- [Work required]:
The result should be the lines from the one holding "Where should I" to the end of the records below, repeated exactly. No pictures.
* * *
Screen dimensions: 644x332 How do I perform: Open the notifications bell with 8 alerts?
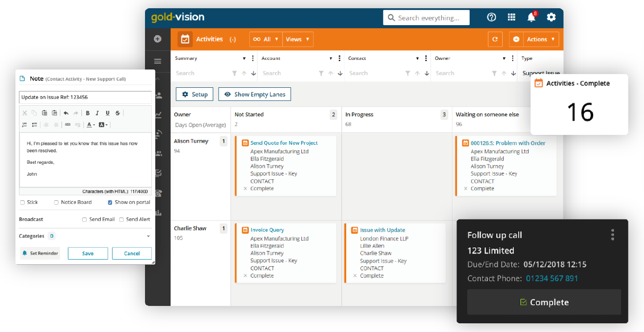(531, 17)
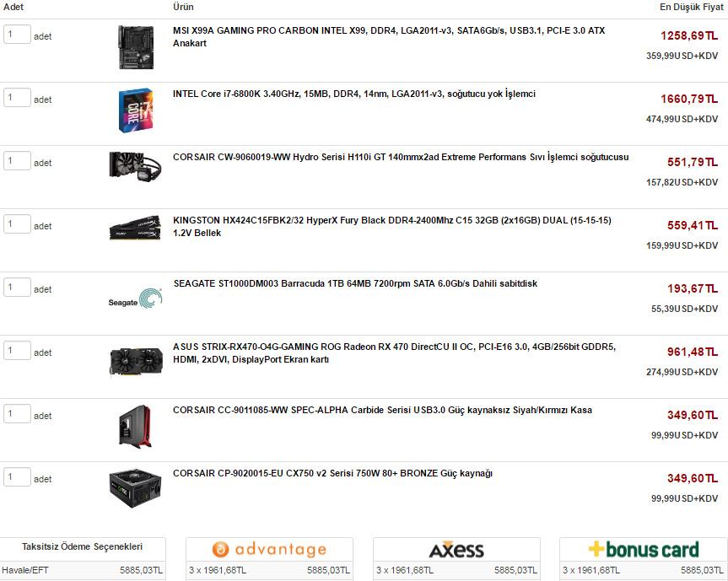Click the Corsair CX750 power supply image
The height and width of the screenshot is (581, 728).
135,488
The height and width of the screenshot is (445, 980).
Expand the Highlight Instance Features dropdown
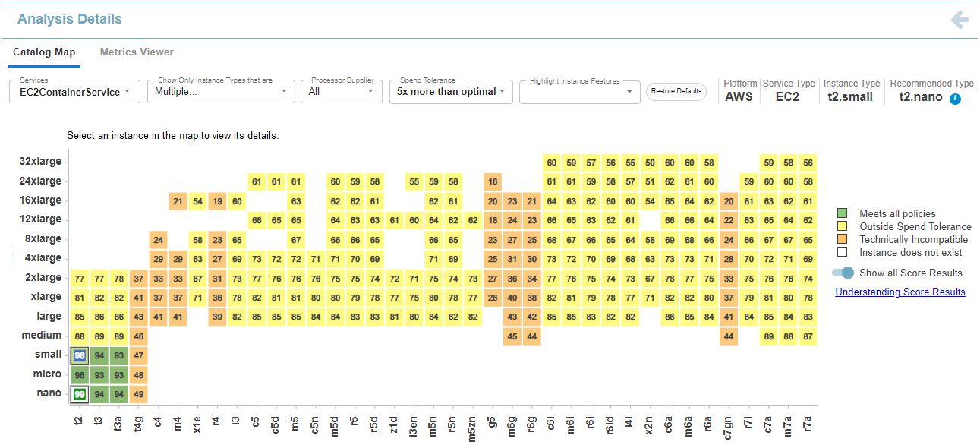click(579, 91)
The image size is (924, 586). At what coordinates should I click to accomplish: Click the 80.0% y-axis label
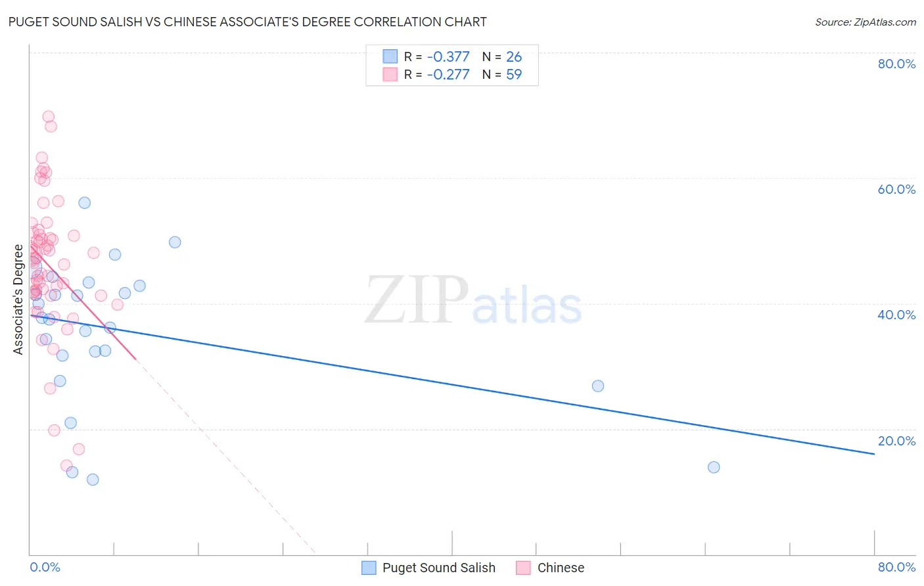[896, 64]
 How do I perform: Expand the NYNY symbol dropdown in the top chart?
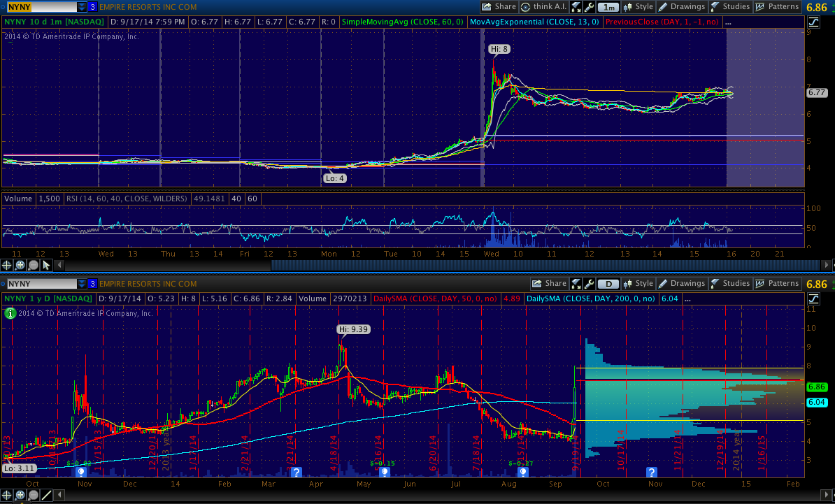point(83,7)
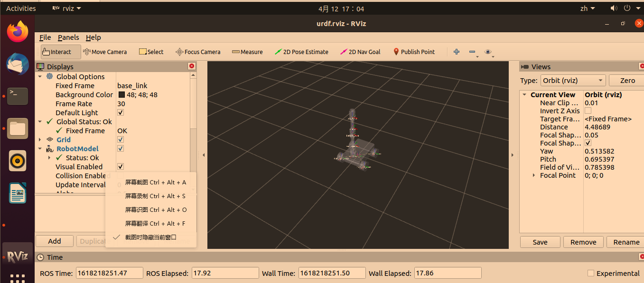Collapse the Global Options tree node
The image size is (644, 283).
40,77
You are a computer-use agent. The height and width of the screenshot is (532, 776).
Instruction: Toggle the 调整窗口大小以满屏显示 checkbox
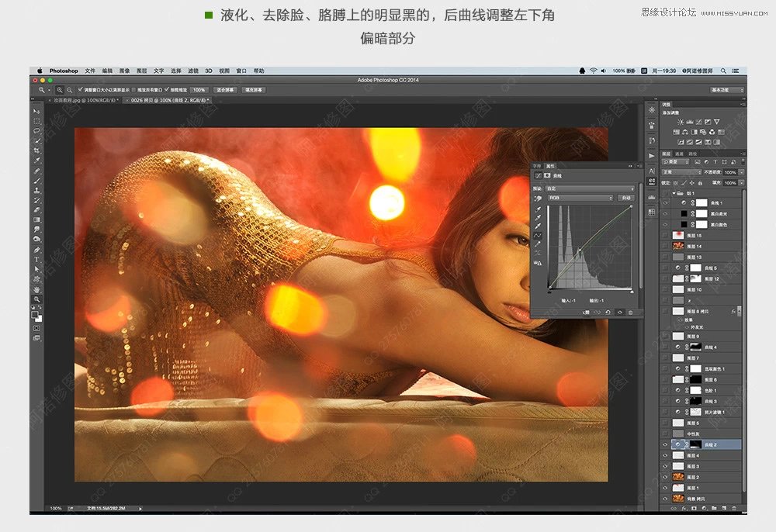click(79, 90)
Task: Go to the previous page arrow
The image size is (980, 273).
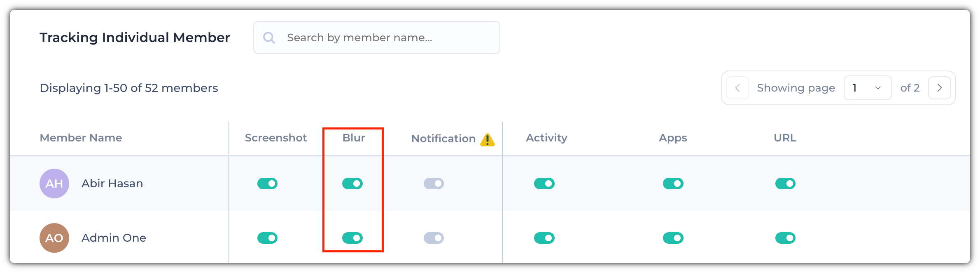Action: coord(737,88)
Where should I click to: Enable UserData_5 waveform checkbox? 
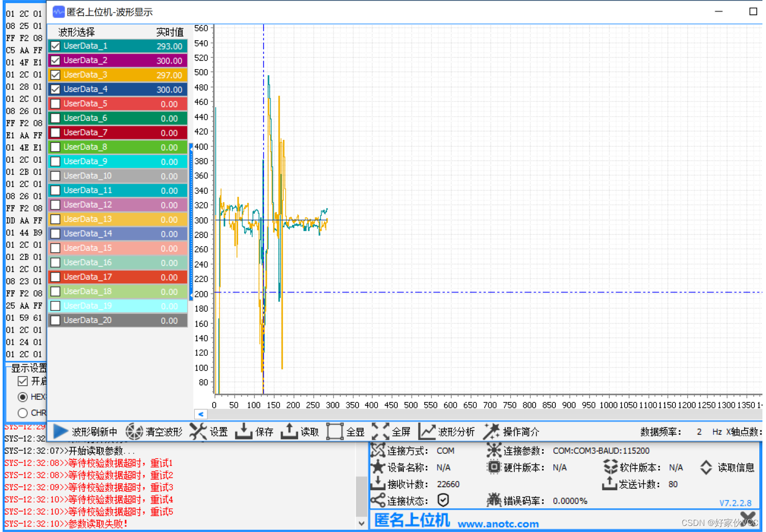point(55,104)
* * *
- [Problem solution]:
Where should I click to: Enable UserData_5 waveform checkbox? 
point(55,104)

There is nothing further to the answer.